PASSAGE SHOWN:
════════════════════
Decumulation would have to be the most boring name for what should be the most exciting stage of your retirement income journey – that time when you get your money out! But it has become a turn off term because the rules seem so complex that many people go into denial rather than trying to work their way through how they might create a sustainable retirement income stream. So here’s a short definition and explanation of decumulation to help you to move ahead with confidence.
Decumulation, according to Retirement Essentials Chairman, Jeremy Duffield, is the jargon for spending down your nest-egg (super and savings) to provide the money you’ll live on during retirement. You were “accumulating” your nest egg during your working years; and in retirement you’re “decumulating” it, spending it down to supplement your Age Pension or any other sources of income.
Put another way, decumulation is the retirement phase of your superannuation which starts when you have reached preservation age (the age at which you can access your super savings, currently 58, but increasing to 60 by 2024).
════════════════════
MATERIAL PROVIDED:

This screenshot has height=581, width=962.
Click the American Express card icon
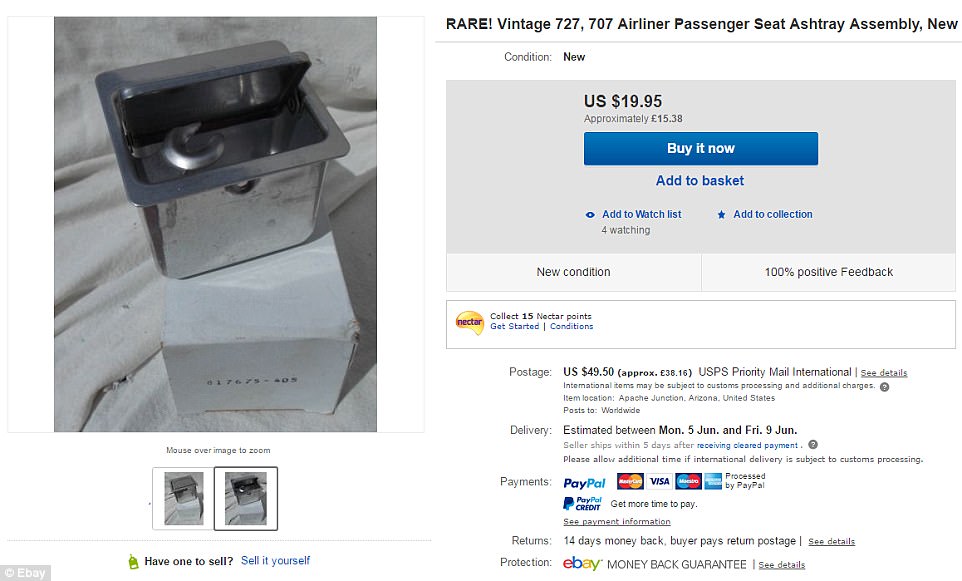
════════════════════
WHAT TO DO:
1. Edit the stretch of the decumulation passage from "Decumulation, according to" through "sources of income.", putting "top up" in place of "supplement".
2. What does the decumulation passage give as the current preservation age?

SOLUTION SET:
1.
Decumulation, according to Retirement Essentials Chairman, Jeremy Duffield, is the jargon for spending down your nest-egg (super and savings) to provide the money you’ll live on during retirement. You were “accumulating” your nest egg during your working years; and in retirement you’re “decumulating” it, spending it down to top up your Age Pension or any other sources of income.

2. 58, increasing to 60 by 2024.